Trouble Mounting Filesystems

If you are having trouble mounting filesystems on shared disks, execute the mount directive that would be executed by the IRIS FailSafe software on each node. Follow these steps:

  1. In your /var/ha/ha.conf file, look for the filesystem block for a filesystem that does not mount successfully. For example:

    filesystem fs1
    {
            mount-point = /shared
            mount-info
            {
                    fs-type = xfs
                    volume-name = vol1
                    mode = rw,noauto
            }
    }
    

    This filesystem block is for the filesystem mounted at /shared.

  2. Look for the volume block for this filesystem; it is the volume block whose label is vol1, the value of volume-name. For example:

    volume vol1
    {
            server-node = xfs-ha1
            backup-node = xfs-ha2
            devname = vol1
            devname-owner = root
            devname-group = sys
            devname-mode = 0600
    }
    

  3. Follow the procedure in the section “Trouble Accessing a Network Interface” in this appendix to make sure that the volume is owned by this node.
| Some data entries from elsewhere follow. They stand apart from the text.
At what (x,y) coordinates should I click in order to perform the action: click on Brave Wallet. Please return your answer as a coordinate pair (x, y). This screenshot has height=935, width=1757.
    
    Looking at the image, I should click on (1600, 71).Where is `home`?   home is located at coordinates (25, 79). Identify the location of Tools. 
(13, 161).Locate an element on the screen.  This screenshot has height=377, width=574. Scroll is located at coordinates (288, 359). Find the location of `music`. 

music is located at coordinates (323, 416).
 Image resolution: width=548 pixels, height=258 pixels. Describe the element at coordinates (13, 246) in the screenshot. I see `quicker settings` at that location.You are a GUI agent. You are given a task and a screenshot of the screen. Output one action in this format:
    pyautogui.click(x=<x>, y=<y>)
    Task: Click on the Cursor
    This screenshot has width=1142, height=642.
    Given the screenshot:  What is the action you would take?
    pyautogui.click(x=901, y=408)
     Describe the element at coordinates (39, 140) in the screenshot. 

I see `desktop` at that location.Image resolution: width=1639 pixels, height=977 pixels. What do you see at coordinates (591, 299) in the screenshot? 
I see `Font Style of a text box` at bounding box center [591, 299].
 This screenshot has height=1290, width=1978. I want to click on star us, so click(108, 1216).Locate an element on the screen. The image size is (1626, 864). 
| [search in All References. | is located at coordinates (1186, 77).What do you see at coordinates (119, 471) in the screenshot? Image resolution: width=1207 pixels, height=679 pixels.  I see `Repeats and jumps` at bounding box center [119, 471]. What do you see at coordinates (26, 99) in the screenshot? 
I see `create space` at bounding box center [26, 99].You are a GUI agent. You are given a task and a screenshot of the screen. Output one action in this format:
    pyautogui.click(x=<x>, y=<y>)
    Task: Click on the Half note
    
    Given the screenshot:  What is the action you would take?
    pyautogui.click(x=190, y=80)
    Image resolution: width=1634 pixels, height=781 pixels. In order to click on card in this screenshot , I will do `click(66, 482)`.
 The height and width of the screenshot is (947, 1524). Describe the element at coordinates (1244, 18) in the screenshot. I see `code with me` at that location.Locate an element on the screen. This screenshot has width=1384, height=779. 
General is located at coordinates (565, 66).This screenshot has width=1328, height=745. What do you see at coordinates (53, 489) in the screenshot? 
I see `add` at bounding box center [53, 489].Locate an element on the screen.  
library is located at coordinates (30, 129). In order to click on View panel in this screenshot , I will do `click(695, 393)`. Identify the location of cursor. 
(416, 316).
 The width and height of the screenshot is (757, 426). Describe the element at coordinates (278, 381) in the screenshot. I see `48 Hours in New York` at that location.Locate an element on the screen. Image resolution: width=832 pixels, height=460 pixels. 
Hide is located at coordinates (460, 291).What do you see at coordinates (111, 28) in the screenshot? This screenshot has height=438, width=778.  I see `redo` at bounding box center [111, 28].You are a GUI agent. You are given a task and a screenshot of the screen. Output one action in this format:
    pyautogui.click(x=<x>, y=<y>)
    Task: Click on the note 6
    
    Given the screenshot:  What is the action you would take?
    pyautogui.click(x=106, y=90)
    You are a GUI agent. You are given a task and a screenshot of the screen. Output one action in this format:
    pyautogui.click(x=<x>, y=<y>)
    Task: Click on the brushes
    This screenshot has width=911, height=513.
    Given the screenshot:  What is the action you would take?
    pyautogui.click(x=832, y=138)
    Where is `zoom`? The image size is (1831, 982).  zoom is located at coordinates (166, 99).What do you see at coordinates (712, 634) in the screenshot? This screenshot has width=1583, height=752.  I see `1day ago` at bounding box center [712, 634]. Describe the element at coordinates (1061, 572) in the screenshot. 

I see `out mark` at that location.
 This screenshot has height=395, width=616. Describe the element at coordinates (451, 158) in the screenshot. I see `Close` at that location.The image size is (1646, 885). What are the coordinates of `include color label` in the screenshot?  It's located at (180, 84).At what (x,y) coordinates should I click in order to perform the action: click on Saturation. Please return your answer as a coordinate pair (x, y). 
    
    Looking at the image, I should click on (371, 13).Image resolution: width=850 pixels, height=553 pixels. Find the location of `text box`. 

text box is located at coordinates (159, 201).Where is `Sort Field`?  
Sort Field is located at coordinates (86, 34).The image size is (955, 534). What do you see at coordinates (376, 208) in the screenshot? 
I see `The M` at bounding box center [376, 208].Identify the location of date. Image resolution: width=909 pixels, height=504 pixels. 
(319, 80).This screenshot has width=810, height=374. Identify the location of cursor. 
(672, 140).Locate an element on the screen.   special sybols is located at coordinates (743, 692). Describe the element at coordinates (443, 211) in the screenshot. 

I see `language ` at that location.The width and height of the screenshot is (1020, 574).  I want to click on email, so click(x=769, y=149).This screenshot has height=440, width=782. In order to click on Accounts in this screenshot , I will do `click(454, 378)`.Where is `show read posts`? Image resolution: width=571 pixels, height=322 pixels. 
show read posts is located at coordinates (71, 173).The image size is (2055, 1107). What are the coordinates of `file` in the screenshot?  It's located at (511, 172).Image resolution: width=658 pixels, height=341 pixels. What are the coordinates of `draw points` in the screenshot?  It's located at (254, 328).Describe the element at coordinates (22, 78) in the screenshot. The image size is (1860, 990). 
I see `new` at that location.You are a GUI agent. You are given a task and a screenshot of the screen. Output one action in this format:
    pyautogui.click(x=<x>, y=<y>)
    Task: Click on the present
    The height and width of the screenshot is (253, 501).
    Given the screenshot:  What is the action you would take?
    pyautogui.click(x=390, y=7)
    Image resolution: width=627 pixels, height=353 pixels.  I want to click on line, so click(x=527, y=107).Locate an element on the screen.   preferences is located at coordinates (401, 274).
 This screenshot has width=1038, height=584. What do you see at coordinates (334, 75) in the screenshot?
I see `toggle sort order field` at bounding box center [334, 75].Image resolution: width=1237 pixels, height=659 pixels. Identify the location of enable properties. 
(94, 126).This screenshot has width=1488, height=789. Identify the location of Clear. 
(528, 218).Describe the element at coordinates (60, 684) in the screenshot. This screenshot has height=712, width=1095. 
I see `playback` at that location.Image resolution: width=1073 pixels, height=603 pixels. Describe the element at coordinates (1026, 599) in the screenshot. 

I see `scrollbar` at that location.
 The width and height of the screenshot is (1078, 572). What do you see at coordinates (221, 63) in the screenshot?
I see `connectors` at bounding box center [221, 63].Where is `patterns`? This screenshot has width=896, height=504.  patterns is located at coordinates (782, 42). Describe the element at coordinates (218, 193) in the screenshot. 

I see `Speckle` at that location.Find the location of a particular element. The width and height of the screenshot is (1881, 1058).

  4. Mount the filesystem with this command:

    # mount -txfs -rw,noauto /dev/xlv/vol1 /shared 
    

  5. Unmount the filesystem with this command:

    # umount /shared
    


    Note: Do not omit this step. Data corruption could result.


  6. Repeat steps 1 through 5 for every filesystem that doesn't mount successfully.

  7. On the other node, repeat steps 1 through 6. While following the procedure in the section “Trouble Accessing a Network Interface,” do change the owner of the volume to the second node.

Trouble Accessing a Filesystem Over NFS

If you cannot access a filesystem on a shared disk over NFS, make sure that the network interface is ifconfig'd up and the filesystem is mounted, as explained in the sections “Error Message From ha_statd” and “Trouble Mounting Filesystems” in this appendix. Also verify that IP alias you are using is specified correctly in the configuration file /var/ha/ha.conf.

The procedure below exports the filesystem manually from both nodes and checks to see if a client can access it. It uses this ha.conf fragment as an example:

nfs shared1
{
        filesystem = shared1
        export-point = /shared1
        export-info = rw
        ip-address = 190.0.2.3
}

Follow these steps:

  1. Verify that the value of ip-address is a high-availability IP address. See the section “NFS Blocks” in Chapter 4 for more information.

  2. Verify that /shared1 is mounted. If it is not, follow instructions in the section “Trouble Accessing a Network Interface” in this appendix.

  3. Export the filesystem by entering this command:

    # exportfs -i -o rw /shared1 
    

  4. Verify that the filesystem is exported:

    # exportfs
    /shared1 -rw 
    

  5. From a client, mount the filesystem and verify that you can access it. For example

    # mount -tnfs -rw 190.0.2.3:/shared1 /shared1
    

  6. On the client, change to /shared1, verify that the filesystem has been mounted, then unmount it:

    # cd /shared1
    # ls
    # cd /
    # umount /shared1
    

  7. Unexport and unmount the filesystem:

    # exportfs -u /shared1
    # umount /shared1
    


    Note: Do not omit this step. Data corruption could result.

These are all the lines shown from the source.